Taehyung memberinya jeda cukup lama sementara Humvee yang sedang melaju dengan kecepatan tinggi di belakang mereka kini berbaku hantam dengan kendaraan panzer di belakang mereka. Panzer yang dikemudi oleh tentara Minguk sempat terhenti ketika seorang tentara Korea Utara melempar granat ke sela-sela gigi metal dan meledakkannya seketika itu juga.
Seisi mobil LUV terperangah dan tidak sempat berduka menangisi rekan-rekan mereka yang telah terpanggang di dalam panzer, tidak lagi memiliki waktu untuk menyelamatkan mereka.
Jungkook mempersingkat pembicaraan di antara dirinya dengan Taehyung. "Taehyung. Sekarang kau harus percaya padaku. Kami dikejar oleh banyak mobil Humvee di belakang dan tampaknya mereka akan segera memanggil lebih banyak kavaleri tempur. Waktu kami semakin menipis jika kami tidak segera membuat keputusan dan—dan… sial, Tae. Aku begitu mencintaimu—" Jungkook mengetatkan rahangnya, "Dan aku begitu menyayangi, Jihoon. Sejujurnya, aku sangat takut kehilangan kalian berdua karena kalian adalah harta paling berharga yang pernah kumiliki saat ini. Tapi aku juga tidak bisa menebus rasa cintaku pada kalian berdua dengan mengorbankan nyawa banyak orang." Taehyung sama sekali tidak memotongnya dan ia bisa mendengar suara isakan mengalir dari diri sang Omega. "Aku akan hidup, Tae. Aku akan hidup sampai aku bisa membawa kita semua ke tempat yang aman, tempat yang jauh dari peperangan, tempat di mana kita bisa saling berkasih-kasihan tanpa ada satupun yang mengganggu. Aku akan menjadi ayah paling hebat untuk Jihoon dan juga pasangan terbaik untukmu." Ia tahu yang ia lakukan sekarang ini bukanlah hal yang pantas dilakukan di tengah-tengah bahaya yang mengintai mereka, tapi setidaknya hanya dengan ini ia bisa meyakinkan Taehyung sebagai pasangannya. "Aku akan kembali pada kalian. Aku bersumpah pada dunia akan mengutukku selamanya kalau sampai aku mengingkari perkataanku ini."
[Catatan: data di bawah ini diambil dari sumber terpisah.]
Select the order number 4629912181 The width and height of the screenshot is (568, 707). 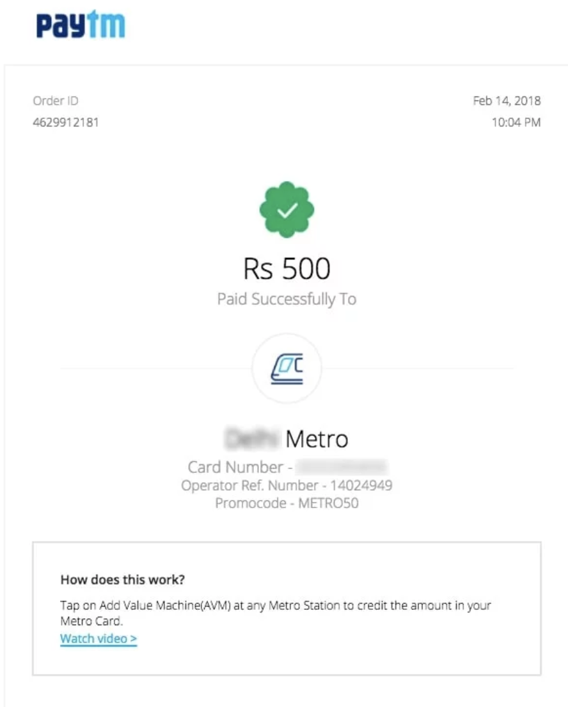(66, 122)
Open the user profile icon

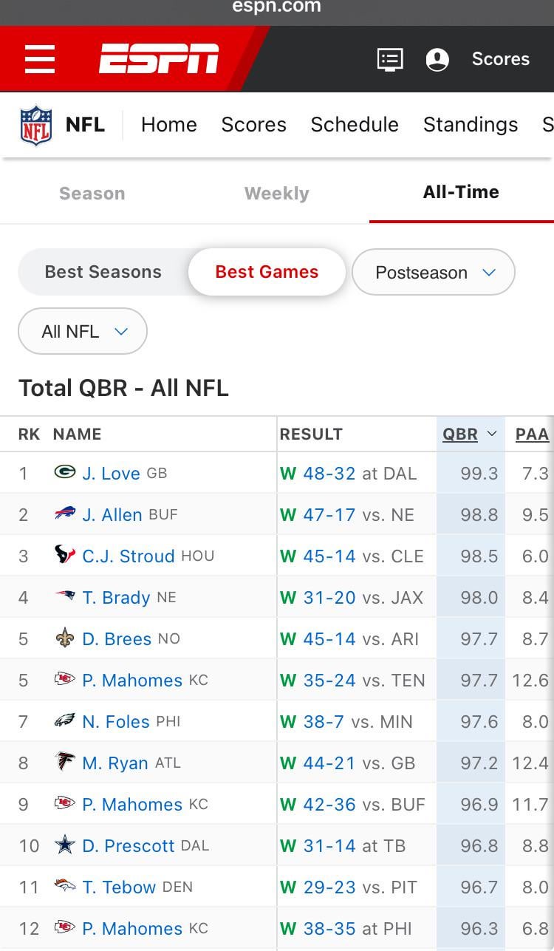coord(437,60)
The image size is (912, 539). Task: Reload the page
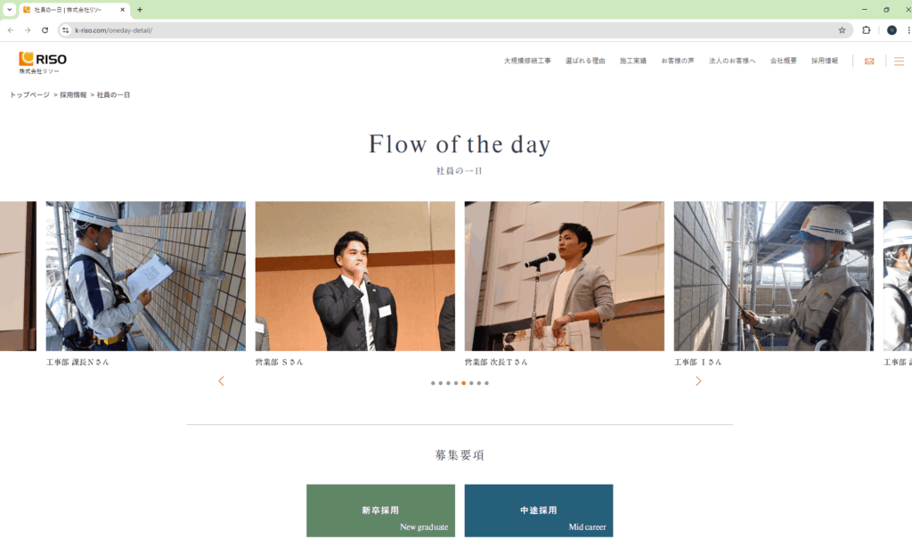point(45,30)
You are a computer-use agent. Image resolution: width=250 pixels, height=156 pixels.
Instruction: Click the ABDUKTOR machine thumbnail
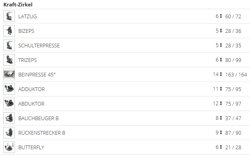(x=9, y=104)
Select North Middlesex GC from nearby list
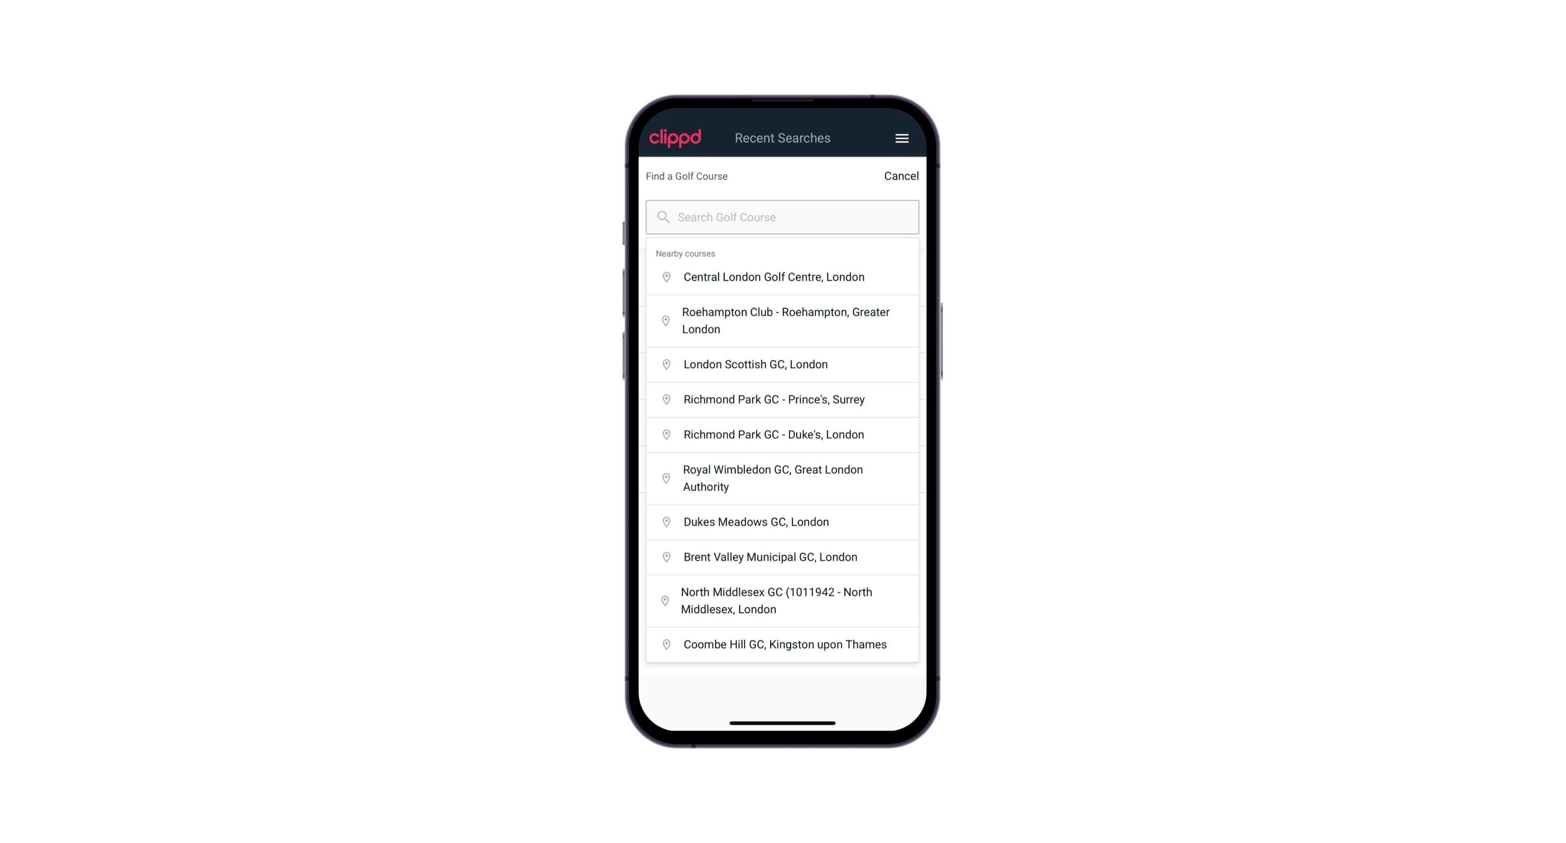 pos(783,601)
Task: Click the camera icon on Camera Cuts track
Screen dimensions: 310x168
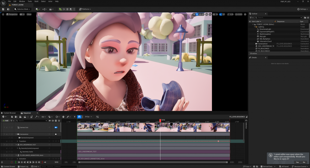Action: point(56,128)
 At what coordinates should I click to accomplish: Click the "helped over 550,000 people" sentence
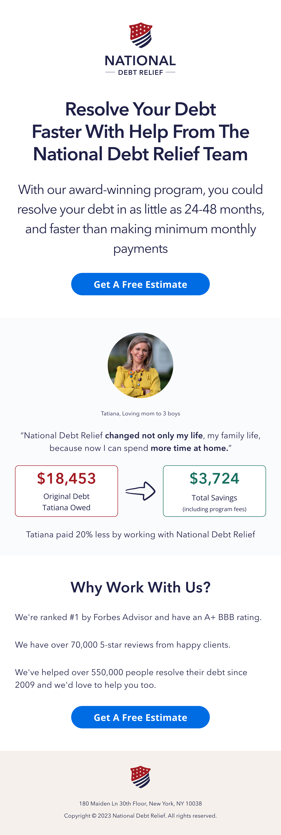pyautogui.click(x=131, y=678)
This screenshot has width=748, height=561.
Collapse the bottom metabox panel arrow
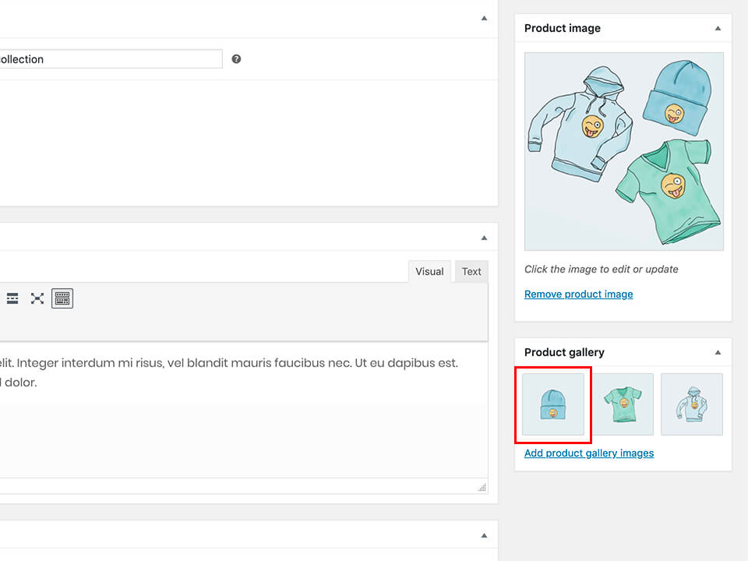point(484,535)
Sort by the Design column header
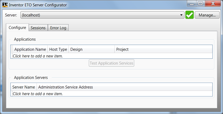Image resolution: width=223 pixels, height=114 pixels. click(92, 49)
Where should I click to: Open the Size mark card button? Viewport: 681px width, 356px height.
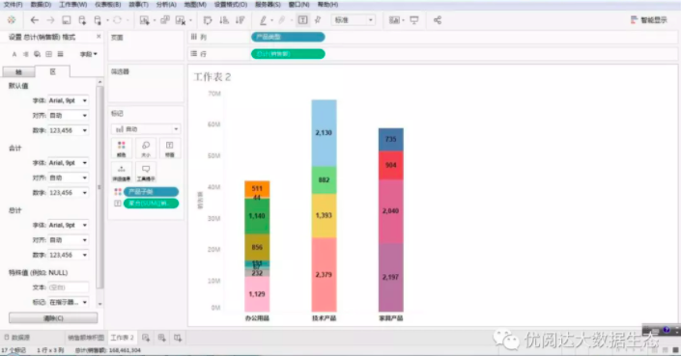(146, 149)
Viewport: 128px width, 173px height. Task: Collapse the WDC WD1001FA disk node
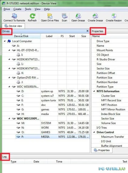(9, 87)
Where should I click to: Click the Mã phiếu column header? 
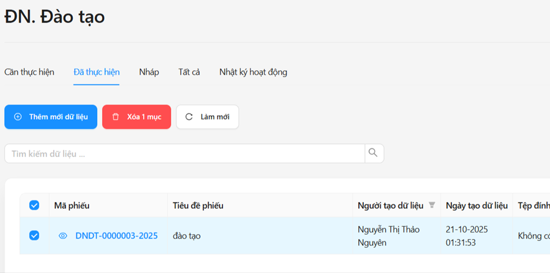coord(72,205)
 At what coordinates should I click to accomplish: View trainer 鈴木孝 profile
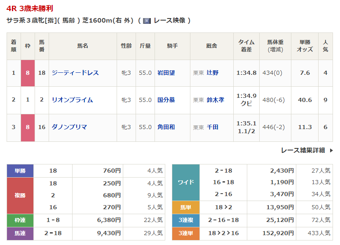216,100
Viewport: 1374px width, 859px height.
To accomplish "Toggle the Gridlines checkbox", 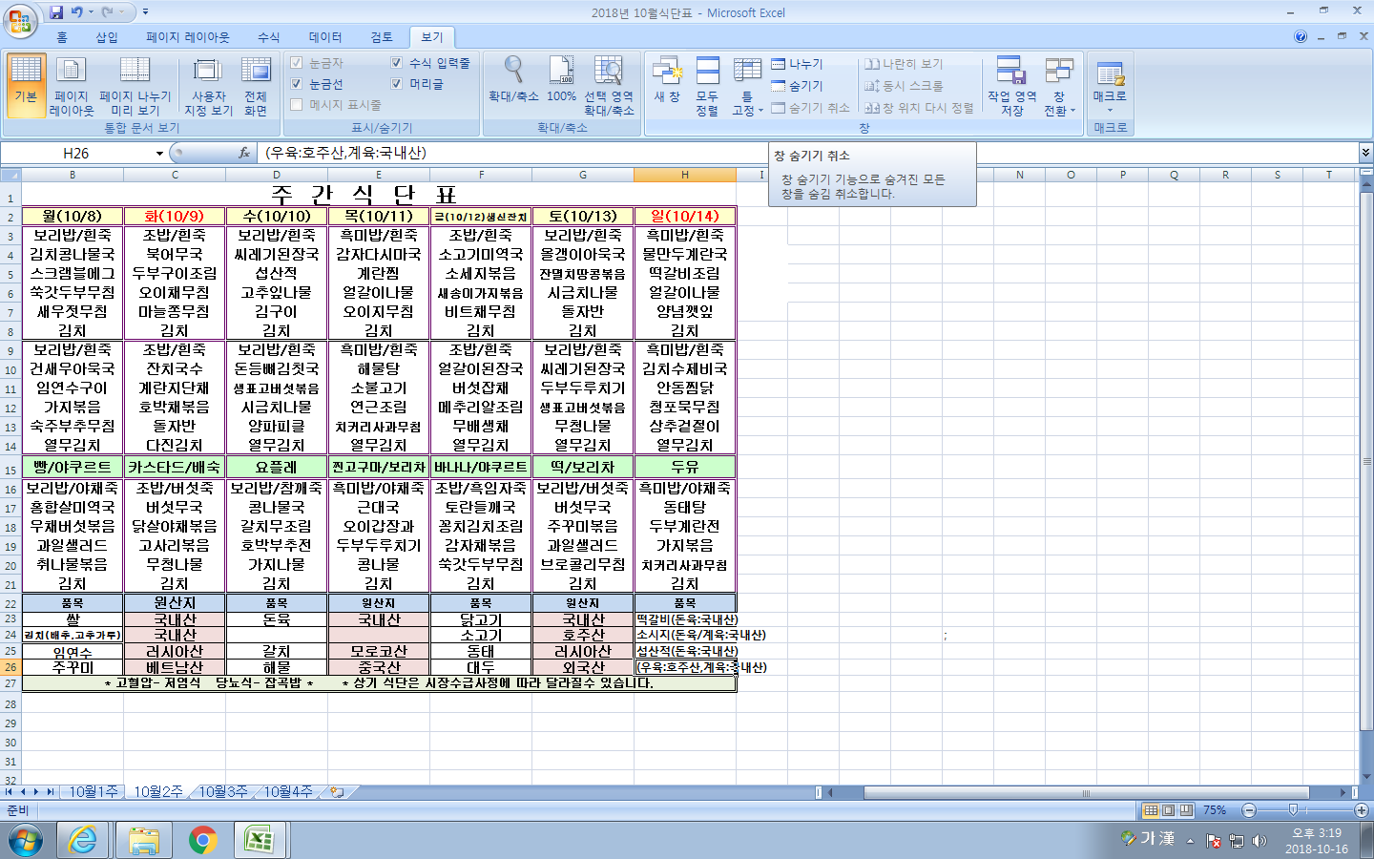I will point(297,84).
Nada suara Taehyung bergetar hebat ketika ia memberi balasan, "Kau sudah berjanji, Jungkook-ah. Kembalilah dengan jasad dan yang utuh, dan kalau bisa, jangan mati sebelum kau bisa bertemu dengan kami, brengsek. Tidak, kau harus hidup selamanya." Kata-kata terakhir Taehyung membuat Jungkook ikut tertawa dan tersedan oleh perasaannya sendiri. "Aku mencintaimu, jauh daripada aku pernah mencintai Seojoon. Aku akan menunggumu, Jungkook-ah. Selalu."
"Tunggu aku, Tae. Aku pasti akan kembali." Ia tidak menunggu berlama-lama untuk memutus saluran komunikasi dan mengusap wajahnya yang sudah dibasahi oleh dua tetes air mata. Jika ia berlama-lama mendengar suara Taehyung, bukan hanya ia akan membahayakan dirinya dan yang lain, tapi juga akan membuatnya semakin merindukan sang Omega.
Rasa rindu yang semula memerangkap raganya kini tergantikan lagi oleh rasa mencekam yang didahului oleh penampakan lebih banyak mobil militer yang mengikuti mereka di belakang—dua kendaraan reconnaissance AX dan mobil jeep berlapis baja yang masing-masing telah dipasangi persenjataan siap tempur.
"Yoongi-hyung, sekarang kau bisa pastikan area yang dikelilingi pegunungan ataupun dialiri sungai?"
"Ada sungai di daerah Songnim sana dan tidak berjauhan dari laut," ucap Yoongi mengonfirmasi pencarian singkatnya, "Apa yang kau rencanakan setelah ini, Jungkook-ah?"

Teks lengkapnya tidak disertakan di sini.